Treponema pallidum promotes macrophage polarization and activates the NLRP3 inflammasome pathway to induce interleukin-1β production

Li-Rong Lin, Wei Liu, Xiao-Zhen Zhu, Yu-Yan Chen, Zheng-Xiang Gao, Kun Gao, Man-Li Tong, Hui-Lin Zhang, Yao Xiao, Wen-Dong Li, Shu-Lian Li, Hui-Ling Lin, Li-Li Liu, Zan-Xi Fang, Jian-Jun Niu, Yong Lin, Tian-Ci Yang

The involvement of inflammasome activation and macrophage polarization during the process of syphilis infection remains unknown. In this study, A series of experiments were performed using human macrophages to research the role of NLRP3 inflammasome regulation in interleukin (IL)-1β production and its influence on macrophage polarization triggered by T. pallidum. The results showed that in M0 macrophages treated with T. pallidum, the M1-associated markers inducible nitric oxide synthase (iNOS), IL-1β and TNF-α were upregulated, and the M2-associated markers CD206 and IL-10 were downregulated.
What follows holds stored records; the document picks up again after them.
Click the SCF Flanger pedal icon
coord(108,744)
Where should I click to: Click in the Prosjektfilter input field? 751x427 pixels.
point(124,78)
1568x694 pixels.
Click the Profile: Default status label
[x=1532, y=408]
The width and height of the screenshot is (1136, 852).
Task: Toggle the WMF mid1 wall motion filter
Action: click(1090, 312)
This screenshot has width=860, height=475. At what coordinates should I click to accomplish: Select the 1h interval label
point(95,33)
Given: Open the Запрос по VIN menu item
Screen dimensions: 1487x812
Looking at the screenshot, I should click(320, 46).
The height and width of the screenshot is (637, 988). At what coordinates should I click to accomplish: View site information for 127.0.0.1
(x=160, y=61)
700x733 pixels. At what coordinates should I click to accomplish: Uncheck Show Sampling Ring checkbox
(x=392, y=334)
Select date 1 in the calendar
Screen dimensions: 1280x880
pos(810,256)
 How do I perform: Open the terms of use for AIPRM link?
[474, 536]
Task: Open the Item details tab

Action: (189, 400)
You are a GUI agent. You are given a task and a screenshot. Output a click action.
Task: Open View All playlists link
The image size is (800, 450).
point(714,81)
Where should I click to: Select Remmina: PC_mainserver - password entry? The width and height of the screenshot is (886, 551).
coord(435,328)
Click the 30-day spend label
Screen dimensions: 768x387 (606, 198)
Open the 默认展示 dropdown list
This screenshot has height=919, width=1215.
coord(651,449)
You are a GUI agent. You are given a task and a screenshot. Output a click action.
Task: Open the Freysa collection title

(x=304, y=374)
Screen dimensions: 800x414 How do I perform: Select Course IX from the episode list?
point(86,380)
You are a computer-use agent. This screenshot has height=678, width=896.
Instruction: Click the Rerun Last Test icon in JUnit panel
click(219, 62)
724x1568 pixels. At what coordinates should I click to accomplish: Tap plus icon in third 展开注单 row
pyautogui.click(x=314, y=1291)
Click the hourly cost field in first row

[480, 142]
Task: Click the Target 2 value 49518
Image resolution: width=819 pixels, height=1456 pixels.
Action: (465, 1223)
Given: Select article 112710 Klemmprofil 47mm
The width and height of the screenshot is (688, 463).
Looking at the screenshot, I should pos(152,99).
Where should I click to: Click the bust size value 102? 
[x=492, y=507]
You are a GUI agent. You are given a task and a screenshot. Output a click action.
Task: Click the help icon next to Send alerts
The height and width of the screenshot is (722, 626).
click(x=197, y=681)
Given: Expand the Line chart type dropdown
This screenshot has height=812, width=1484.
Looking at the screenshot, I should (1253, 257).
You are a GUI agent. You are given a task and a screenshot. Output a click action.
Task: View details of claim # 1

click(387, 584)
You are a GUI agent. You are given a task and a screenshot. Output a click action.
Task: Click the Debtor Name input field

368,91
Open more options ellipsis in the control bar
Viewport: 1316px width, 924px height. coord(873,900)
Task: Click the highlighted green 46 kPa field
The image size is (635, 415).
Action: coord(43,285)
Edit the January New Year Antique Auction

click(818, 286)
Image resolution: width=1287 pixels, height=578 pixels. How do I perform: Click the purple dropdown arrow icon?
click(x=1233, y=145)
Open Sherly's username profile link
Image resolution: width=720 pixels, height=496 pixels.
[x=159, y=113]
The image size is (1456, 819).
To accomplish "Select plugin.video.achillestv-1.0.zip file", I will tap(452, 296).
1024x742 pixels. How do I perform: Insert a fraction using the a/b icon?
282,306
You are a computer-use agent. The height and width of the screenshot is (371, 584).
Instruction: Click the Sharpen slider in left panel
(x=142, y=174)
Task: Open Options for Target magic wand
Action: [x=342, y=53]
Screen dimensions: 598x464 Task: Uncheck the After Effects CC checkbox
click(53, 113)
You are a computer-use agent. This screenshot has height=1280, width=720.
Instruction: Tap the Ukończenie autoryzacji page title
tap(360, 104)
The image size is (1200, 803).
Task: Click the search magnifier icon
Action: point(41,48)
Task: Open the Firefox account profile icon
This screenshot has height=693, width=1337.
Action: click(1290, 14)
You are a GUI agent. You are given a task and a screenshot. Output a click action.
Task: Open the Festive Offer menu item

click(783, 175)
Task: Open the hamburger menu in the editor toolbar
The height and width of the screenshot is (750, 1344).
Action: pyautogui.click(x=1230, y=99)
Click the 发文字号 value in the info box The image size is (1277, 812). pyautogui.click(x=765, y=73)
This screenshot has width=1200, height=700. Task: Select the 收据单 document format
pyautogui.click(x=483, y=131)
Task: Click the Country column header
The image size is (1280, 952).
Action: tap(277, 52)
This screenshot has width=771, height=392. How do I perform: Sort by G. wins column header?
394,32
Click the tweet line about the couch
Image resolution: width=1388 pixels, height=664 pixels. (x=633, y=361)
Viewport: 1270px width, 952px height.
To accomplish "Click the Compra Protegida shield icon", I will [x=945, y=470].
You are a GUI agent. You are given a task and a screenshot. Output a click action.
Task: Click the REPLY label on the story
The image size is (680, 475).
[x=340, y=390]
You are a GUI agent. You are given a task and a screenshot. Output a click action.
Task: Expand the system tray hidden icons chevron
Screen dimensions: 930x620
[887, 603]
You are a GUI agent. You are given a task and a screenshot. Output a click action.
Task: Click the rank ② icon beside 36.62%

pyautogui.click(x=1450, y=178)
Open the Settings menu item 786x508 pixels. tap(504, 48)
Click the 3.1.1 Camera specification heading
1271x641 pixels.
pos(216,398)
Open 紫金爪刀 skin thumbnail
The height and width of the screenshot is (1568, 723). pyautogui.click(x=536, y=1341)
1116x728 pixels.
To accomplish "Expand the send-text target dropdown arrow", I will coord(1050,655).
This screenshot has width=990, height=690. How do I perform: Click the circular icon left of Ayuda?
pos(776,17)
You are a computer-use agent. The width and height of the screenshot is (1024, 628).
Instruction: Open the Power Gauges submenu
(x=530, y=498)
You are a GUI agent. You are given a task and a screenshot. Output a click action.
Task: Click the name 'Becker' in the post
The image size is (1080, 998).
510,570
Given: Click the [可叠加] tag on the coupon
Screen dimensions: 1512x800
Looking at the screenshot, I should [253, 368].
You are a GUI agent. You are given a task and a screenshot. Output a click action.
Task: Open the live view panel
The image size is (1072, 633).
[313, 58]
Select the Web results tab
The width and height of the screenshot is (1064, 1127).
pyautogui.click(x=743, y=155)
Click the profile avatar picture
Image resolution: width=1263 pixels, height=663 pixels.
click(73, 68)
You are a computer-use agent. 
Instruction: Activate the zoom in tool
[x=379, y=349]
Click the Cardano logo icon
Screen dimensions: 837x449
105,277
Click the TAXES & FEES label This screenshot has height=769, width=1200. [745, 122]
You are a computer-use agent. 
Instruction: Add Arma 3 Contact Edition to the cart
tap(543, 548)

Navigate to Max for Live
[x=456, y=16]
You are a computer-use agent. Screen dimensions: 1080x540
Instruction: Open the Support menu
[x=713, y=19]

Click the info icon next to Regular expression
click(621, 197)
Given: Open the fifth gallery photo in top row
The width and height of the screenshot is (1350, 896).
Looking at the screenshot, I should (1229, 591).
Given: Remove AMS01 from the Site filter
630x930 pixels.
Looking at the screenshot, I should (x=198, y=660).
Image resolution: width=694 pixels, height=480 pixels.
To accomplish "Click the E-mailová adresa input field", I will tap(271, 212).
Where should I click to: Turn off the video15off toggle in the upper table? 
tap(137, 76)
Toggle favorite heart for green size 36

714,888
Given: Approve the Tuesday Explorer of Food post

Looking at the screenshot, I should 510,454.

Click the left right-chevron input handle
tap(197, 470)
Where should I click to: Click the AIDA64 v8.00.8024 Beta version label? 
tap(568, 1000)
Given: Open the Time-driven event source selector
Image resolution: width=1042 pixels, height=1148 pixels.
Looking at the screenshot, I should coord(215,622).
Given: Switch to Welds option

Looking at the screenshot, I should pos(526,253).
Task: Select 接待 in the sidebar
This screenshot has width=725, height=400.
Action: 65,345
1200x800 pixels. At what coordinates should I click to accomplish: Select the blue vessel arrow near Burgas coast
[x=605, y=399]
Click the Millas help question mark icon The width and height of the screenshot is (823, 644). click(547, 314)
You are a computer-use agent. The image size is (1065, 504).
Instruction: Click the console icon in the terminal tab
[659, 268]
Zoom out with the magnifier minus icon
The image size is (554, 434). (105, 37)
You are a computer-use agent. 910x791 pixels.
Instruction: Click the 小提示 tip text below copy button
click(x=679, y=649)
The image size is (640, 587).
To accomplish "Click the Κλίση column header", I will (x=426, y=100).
In addition, we observed NLRP3 inflammasome activation and IL-1β secretion in T. pallidum-treated macrophages, and the observed production of IL-1β occurred in a dose- and time-dependent manner. Moreover, the secretion of IL-1β by macrophages after T. pallidum treatment was notably reduced by anti-NLRP3 siRNA and caspase-1 inhibitor treatment. NAC, KCl, and CA074-ME treatment also suppressed IL-1β release from T. pallidum-treated macrophages. These findings showed that T. pallidum induces M0 macrophages to undergo M1 macrophage polarization and elevate IL-1β secretion through NLRP3. Moreover, the process of NLRP3 inflammasome activation and IL-1β production in macrophages in response to T. pallidum infection involves K+ efflux, mitochondrial ROS production and cathepsin release. This study provides a new insight into the innate immune response to T. pallidum infection.